The dachshunds are curled up on the couch, still exhausted from hosting book club last night. And their mama? Well, when I got home around 7 tonight, I skipped the whole “changing out of my work clothes” business and just put on my nightgown. I only realized later that I still have to take out the trash.
I’m just going to wait until it’s dark.
So, our evening of uneventful channel surfing turned into something serious and worthwhile. I happened upon a powerful documentary on PBS called Be Good, Smile Pretty. It’s the story of woman whose father was killed in Vietnam when she was just three months old – and her quest to get to know her dad.
In some ways, her quest seems incredibly selfish. As she implores her mother, her dad’s family, his comrades, his Annapolis classmates for information, she brings up painful memories and pokes at wounds that never heal.
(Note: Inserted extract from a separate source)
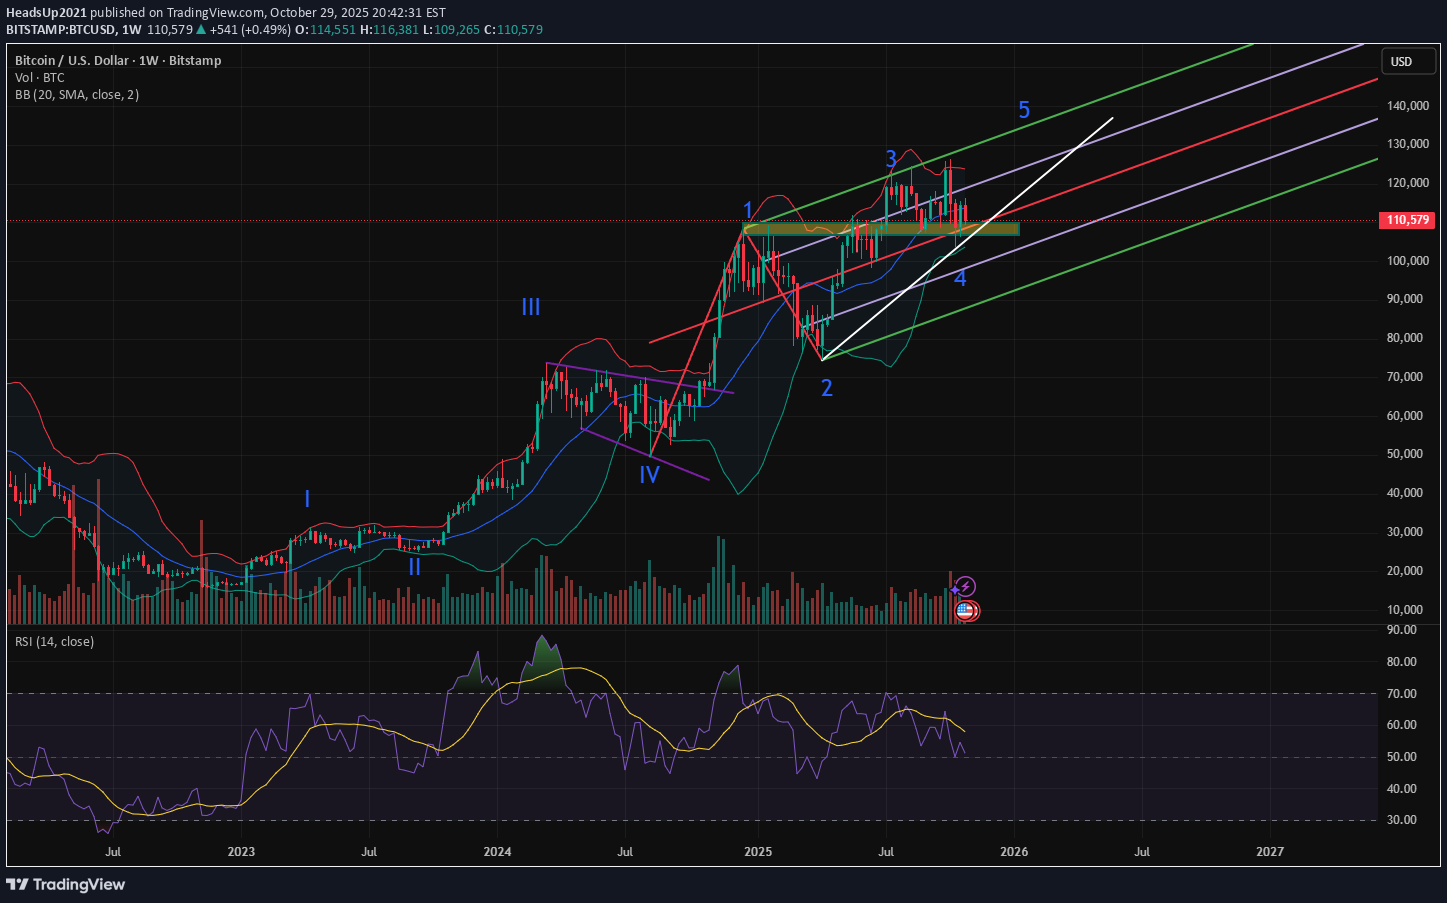Click the 140,000 level on price scale
This screenshot has width=1447, height=903.
tap(1407, 106)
I have a hard time seeing anguish.
But really? This documentary is a story about honesty and asking the difficult questions. It’s also a bit of a scavenger hunt, trying to make something tangible out of memories. Trying to make sense of it all.
And tonight? Tonight, I’m just tired. And homesick. And sad. And realizing that as much as I was sick and tired of being so damned sad, I’m still not over the grief of the last year. I wouldn’t dream of comparing the two situations, but … tonight, I can relate to feeling a void.
So, it was nice to have an excuse to cry.